Nearly a year ago, Brian Wright’s lower jaw was replaced with bone taken from his leg. Now, doctors at the Clatterbridge Cancer Center in Liverpool, England, hope their treatment can prevent cancer, so the tumor in his mouth does not return.
Brian is recovering well, but doctors are concerned that the cancer in his head and neck has a high chance of returning.
They had included Brian in a trial to test a vaccine made from his own tumor, an injection that should have alerted his immune system to early signs of a cancer recurrence.
To make the vaccine, first, cancer cells are removed from a patient.
DNA mutations that are unique to tumors are identified and then cut, and pasted into harmless viruses.
When a virus is injected into the body, it trains the immune system to target cancer cells, hoping to destroy them before they even form lumps.

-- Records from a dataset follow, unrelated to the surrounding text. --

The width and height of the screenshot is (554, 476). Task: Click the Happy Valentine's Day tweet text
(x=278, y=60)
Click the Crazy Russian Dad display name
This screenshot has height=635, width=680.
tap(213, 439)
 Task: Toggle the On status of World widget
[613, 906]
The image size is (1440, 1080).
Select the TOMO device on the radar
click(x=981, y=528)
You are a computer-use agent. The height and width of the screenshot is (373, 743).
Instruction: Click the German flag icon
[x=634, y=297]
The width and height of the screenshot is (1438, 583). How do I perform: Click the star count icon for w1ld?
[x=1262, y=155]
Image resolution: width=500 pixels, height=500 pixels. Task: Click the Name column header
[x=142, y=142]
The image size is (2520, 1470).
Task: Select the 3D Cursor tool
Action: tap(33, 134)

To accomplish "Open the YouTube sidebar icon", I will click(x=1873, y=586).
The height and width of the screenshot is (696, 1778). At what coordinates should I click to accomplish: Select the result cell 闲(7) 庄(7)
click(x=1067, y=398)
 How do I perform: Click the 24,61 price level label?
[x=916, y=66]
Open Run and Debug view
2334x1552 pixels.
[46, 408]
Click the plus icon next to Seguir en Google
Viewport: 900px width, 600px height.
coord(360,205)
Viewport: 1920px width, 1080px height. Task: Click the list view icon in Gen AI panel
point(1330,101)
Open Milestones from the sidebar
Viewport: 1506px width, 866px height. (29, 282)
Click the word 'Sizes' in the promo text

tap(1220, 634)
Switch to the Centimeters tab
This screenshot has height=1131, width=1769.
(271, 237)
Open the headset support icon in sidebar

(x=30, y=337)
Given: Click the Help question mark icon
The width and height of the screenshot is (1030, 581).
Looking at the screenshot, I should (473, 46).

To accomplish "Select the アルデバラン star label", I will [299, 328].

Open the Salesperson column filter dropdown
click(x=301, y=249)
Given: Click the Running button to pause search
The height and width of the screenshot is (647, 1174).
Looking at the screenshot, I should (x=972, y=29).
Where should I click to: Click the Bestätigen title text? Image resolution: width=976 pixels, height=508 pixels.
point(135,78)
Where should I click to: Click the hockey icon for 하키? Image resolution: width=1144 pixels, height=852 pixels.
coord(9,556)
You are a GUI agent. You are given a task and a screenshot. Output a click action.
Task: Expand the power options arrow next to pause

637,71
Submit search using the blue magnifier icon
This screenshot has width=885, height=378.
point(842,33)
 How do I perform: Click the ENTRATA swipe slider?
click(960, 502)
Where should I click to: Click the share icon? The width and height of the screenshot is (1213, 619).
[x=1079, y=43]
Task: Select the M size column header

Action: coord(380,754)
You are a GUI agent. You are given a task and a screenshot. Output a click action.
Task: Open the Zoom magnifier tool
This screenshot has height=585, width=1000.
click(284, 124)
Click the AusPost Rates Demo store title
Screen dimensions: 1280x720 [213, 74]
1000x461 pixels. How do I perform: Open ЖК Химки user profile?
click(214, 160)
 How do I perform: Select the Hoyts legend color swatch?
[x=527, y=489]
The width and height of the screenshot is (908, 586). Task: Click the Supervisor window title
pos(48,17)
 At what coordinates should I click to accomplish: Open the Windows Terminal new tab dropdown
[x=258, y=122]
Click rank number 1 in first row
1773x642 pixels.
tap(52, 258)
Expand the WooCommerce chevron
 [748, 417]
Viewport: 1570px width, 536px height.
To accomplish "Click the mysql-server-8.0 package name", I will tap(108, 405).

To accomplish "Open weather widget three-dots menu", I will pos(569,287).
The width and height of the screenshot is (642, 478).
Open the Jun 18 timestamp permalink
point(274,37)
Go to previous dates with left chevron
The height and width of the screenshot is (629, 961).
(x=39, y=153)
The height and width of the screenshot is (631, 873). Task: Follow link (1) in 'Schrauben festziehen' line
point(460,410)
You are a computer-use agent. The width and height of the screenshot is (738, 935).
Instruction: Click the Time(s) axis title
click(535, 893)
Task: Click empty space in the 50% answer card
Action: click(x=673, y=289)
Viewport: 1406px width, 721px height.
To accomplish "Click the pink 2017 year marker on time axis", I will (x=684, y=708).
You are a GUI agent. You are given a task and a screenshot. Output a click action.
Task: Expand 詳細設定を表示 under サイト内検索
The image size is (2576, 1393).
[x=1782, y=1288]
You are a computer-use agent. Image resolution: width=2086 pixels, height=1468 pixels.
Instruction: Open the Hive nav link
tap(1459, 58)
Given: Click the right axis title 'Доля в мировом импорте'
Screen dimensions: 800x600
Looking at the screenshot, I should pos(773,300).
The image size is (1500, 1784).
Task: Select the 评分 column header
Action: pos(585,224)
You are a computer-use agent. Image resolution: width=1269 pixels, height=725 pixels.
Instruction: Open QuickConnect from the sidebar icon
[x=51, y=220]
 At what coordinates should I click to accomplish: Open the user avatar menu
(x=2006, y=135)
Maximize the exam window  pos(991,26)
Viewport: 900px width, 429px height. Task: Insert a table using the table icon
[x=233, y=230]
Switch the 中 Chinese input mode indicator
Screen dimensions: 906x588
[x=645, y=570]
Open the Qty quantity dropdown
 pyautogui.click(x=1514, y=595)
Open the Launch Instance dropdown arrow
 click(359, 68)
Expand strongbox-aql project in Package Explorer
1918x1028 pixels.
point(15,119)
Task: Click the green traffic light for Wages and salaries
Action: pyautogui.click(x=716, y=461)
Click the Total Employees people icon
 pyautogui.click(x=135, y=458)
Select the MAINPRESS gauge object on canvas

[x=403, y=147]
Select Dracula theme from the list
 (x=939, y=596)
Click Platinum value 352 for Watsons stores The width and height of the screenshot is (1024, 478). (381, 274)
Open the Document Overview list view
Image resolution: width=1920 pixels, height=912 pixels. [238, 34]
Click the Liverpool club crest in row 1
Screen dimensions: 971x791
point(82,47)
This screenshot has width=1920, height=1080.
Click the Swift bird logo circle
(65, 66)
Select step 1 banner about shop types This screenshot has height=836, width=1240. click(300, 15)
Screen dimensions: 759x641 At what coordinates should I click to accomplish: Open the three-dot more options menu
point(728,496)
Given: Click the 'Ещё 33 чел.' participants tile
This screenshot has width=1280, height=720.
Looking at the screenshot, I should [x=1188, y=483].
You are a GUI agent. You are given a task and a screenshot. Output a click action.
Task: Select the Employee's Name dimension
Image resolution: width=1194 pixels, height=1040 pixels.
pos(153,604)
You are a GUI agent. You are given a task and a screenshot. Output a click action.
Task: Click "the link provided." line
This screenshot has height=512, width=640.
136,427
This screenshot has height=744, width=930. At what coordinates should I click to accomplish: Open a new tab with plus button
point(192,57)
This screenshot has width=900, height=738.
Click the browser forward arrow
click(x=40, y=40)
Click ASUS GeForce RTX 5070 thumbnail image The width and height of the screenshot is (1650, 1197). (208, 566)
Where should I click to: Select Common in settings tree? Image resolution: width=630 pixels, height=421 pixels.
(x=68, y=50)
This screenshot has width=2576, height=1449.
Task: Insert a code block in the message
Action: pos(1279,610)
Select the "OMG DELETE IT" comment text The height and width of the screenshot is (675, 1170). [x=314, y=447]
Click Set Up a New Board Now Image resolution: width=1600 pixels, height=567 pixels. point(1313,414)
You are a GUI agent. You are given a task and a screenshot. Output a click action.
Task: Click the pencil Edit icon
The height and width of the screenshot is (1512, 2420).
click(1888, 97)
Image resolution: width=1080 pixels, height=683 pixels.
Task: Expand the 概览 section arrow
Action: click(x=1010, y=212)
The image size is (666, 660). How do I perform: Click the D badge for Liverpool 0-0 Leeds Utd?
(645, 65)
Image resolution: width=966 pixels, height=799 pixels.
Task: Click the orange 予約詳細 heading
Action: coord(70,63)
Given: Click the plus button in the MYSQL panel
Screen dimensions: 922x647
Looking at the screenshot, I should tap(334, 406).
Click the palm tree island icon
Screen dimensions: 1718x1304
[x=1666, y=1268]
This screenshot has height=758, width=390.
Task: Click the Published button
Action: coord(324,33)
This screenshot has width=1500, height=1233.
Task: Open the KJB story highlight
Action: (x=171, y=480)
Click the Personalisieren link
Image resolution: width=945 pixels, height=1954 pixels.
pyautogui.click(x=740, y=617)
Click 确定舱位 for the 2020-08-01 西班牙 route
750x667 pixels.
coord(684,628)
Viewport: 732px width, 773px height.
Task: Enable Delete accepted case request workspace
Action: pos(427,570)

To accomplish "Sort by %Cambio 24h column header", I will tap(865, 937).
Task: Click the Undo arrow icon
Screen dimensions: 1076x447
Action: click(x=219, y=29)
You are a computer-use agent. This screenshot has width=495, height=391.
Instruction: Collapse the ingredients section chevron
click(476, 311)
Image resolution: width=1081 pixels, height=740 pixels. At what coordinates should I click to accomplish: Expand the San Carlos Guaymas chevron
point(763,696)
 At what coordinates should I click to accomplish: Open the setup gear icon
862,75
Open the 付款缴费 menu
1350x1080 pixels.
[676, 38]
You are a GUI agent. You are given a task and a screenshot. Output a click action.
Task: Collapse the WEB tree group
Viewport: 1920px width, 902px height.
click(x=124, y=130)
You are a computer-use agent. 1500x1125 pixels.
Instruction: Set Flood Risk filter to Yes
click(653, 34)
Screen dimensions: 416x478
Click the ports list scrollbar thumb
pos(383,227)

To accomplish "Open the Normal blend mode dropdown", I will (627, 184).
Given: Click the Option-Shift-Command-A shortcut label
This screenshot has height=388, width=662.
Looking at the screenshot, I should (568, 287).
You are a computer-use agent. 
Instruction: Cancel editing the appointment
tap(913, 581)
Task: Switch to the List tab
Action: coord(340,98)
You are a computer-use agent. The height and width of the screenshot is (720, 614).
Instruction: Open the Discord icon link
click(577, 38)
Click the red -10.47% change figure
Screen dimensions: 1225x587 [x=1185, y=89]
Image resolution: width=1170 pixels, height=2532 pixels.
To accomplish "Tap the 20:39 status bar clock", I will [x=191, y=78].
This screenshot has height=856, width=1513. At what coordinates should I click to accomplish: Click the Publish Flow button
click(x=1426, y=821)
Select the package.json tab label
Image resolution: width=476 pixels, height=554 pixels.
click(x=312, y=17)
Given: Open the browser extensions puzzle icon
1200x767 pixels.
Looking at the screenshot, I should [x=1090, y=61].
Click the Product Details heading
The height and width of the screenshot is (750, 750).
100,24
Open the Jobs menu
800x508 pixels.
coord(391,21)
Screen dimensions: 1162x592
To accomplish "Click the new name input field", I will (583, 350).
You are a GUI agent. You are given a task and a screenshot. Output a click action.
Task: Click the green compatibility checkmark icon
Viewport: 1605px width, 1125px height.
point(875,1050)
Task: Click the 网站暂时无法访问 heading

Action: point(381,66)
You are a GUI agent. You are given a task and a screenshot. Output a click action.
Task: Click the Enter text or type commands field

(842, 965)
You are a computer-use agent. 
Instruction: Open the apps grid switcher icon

At first, Brian was hesitant to go through the trial.
“If you have cancer of your throat and they’re going to inject you again with the cancer, it seems hard to imagine. But when you talk to people who explain (about this treatment, they say) that it won’t bring the cancer back, but it will. stop it,” Brian Wright told the Associated Press.
Christian Ottensmeier, clinical director of the cancer center treating Brian Wright, said he was optimistic that the development could lead to significant improvements in the treatments available to patients.
“If we can train the immune system to pick out cancer cells that cause cancer recurrence, at a time when we can’t see them, then the chances of long-term survival for patients will be much higher,” Christian Ottensmeier told the Associated Press.
Initial trial results from a small group of patients are promising. So far eight patients have received the vaccine and they remain healthy several months after receiving treatment. The second group of eight patients was not given the injection.
So far, the cancer in two of them recurred. The vaccine they are using at the Clatterbridge Cancer Center is highly experimental, but is the same technology used to produce an effective COVID-19 drug during the pandemic.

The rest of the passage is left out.